**TASK GOAL:**
Copy out each line featuring the string "icon" from the entries beneath.

**Pixel coordinate grounding data:**
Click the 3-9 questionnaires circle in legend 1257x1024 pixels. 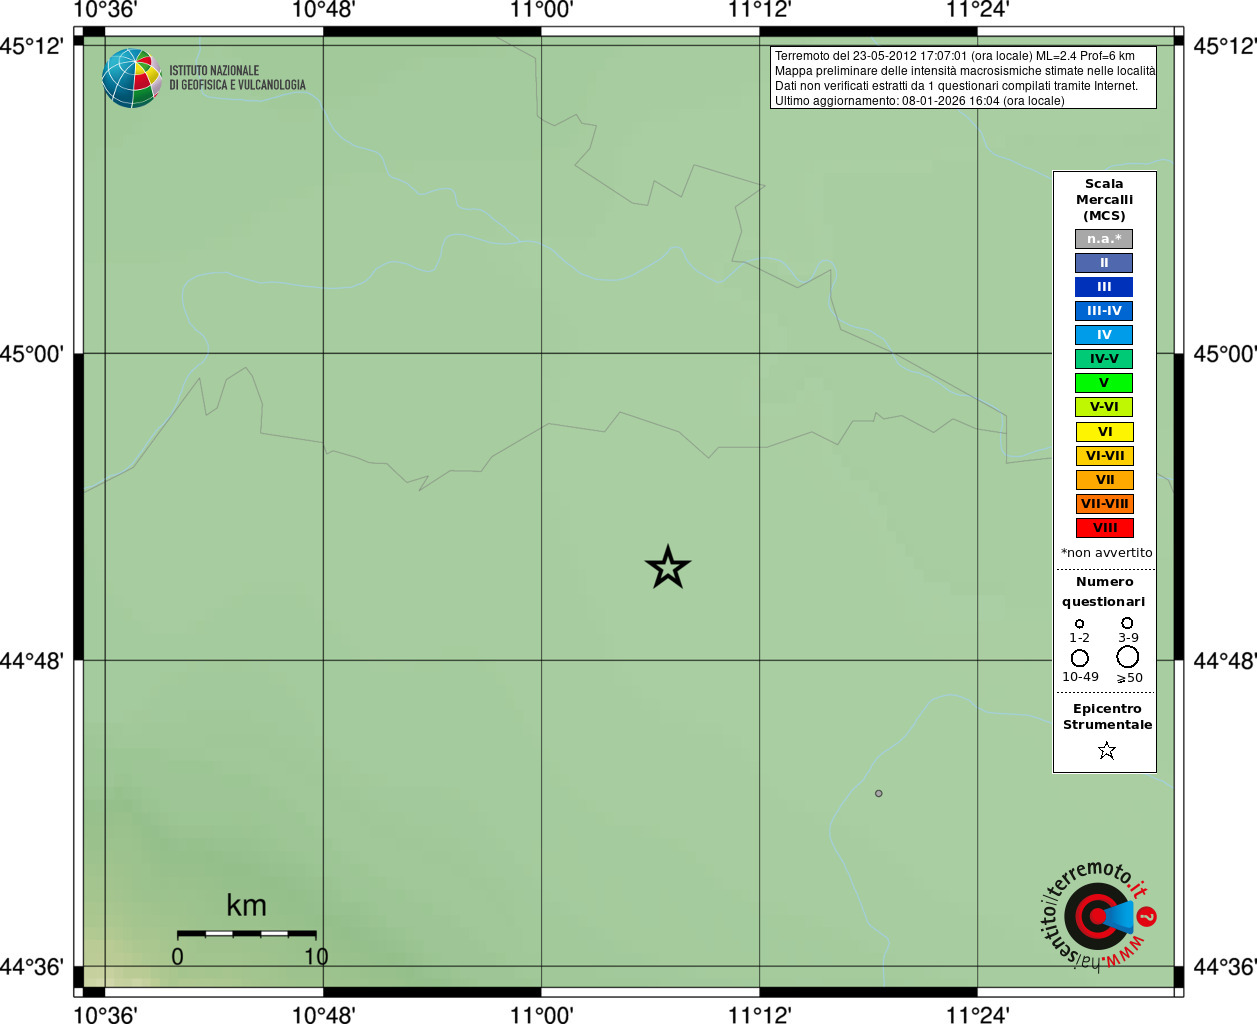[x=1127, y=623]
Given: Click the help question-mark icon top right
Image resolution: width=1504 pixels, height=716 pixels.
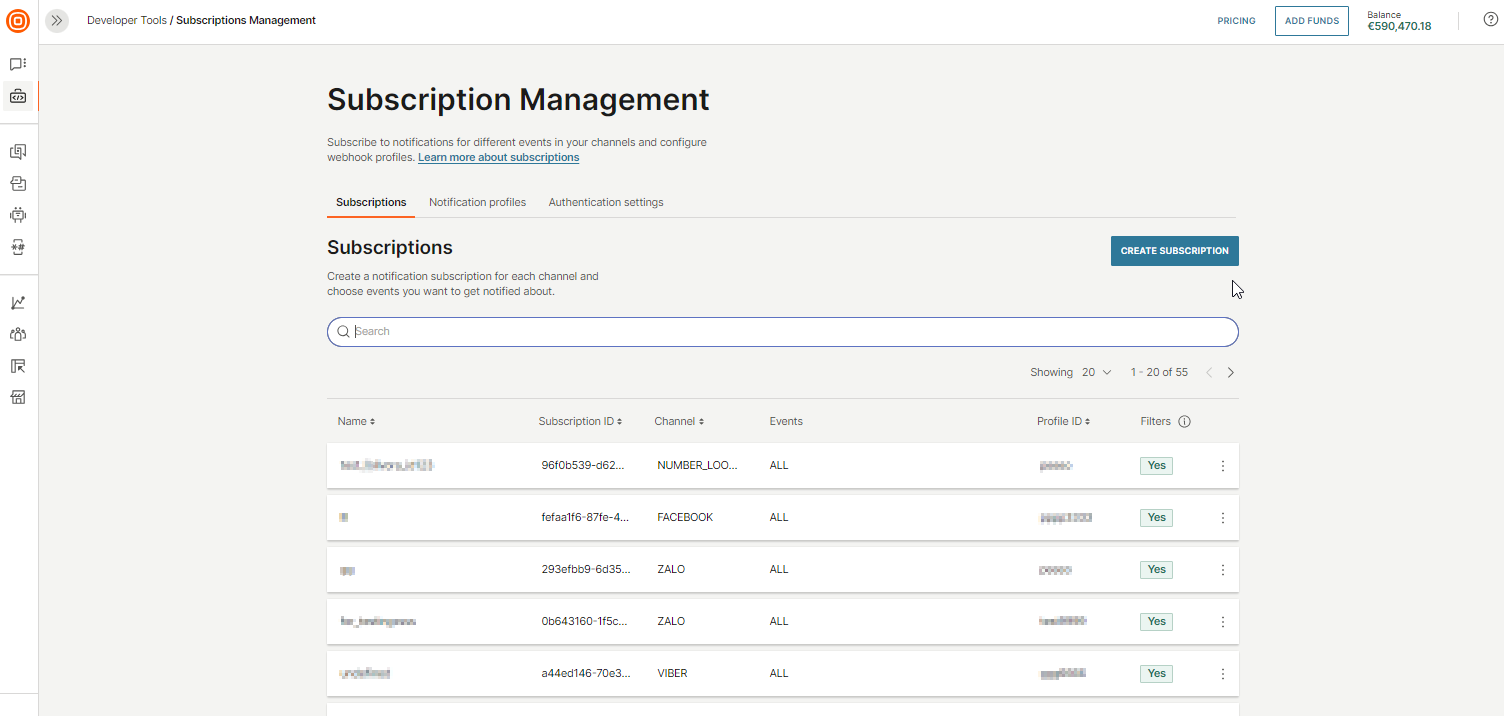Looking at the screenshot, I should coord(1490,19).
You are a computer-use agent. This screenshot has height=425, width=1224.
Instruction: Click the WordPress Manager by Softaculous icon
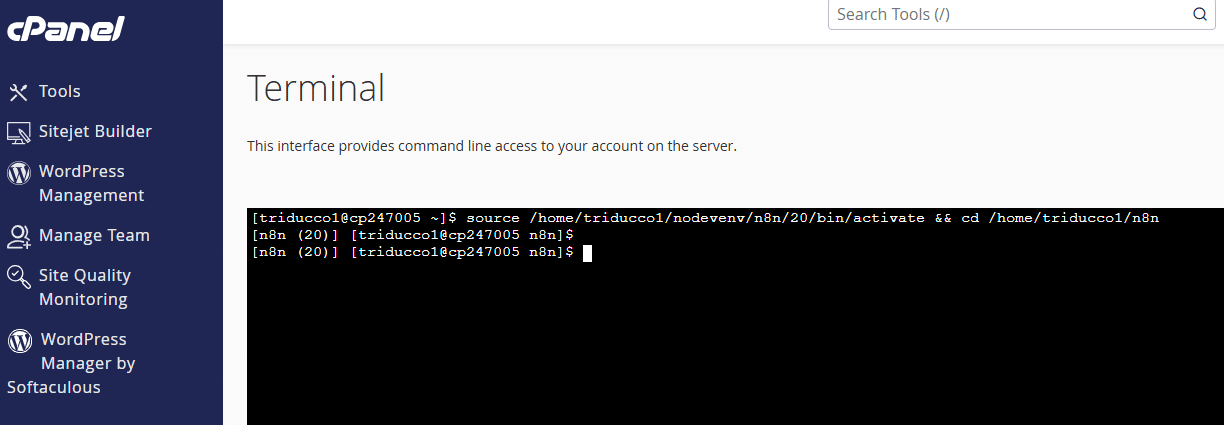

**WRITTEN REPLY:**
Given: Click the help question-mark icon top right
Instruction: Click the WordPress Manager by Softaculous icon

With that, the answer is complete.